=== GOAL OF THE EXERCISE ===
Nothing in the records may be left out or altered; reproduce them all exactly.

### DATA FOR THIS EXERCISE ###

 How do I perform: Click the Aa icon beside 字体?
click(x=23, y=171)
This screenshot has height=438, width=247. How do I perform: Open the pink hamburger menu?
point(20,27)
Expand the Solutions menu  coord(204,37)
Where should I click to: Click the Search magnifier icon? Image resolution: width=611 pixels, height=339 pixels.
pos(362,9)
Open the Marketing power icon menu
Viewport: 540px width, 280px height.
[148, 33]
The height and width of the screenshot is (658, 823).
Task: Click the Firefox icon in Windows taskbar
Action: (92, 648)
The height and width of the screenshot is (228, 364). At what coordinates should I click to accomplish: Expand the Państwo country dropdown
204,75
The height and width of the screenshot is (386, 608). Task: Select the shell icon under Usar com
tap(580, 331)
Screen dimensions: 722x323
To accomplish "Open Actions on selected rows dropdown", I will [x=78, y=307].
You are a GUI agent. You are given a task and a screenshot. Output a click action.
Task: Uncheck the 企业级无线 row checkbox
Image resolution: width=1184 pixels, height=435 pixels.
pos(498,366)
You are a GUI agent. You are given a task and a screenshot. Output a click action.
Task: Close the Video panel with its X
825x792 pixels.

###

=== RESULT OF THIS EXERCISE ===
 How do I perform: Click the Aa icon beside 字体?
click(x=23, y=171)
This screenshot has height=438, width=247. How do I perform: Open the pink hamburger menu?
point(20,27)
Expand the Solutions menu  coord(204,37)
Where should I click to: Click the Search magnifier icon? Image resolution: width=611 pixels, height=339 pixels.
pos(362,9)
Open the Marketing power icon menu
Viewport: 540px width, 280px height.
[148, 33]
The height and width of the screenshot is (658, 823).
Task: Click the Firefox icon in Windows taskbar
Action: (92, 648)
The height and width of the screenshot is (228, 364). At what coordinates should I click to accomplish: Expand the Państwo country dropdown
204,75
The height and width of the screenshot is (386, 608). Task: Select the shell icon under Usar com
tap(580, 331)
Screen dimensions: 722x323
To accomplish "Open Actions on selected rows dropdown", I will [x=78, y=307].
You are a GUI agent. You are given a task and a screenshot. Output a click action.
Task: Uncheck the 企业级无线 row checkbox
Image resolution: width=1184 pixels, height=435 pixels.
pos(498,366)
You are a GUI agent. You are given a task and a screenshot. Output a click action.
Task: Close the Video panel with its X
825x792 pixels.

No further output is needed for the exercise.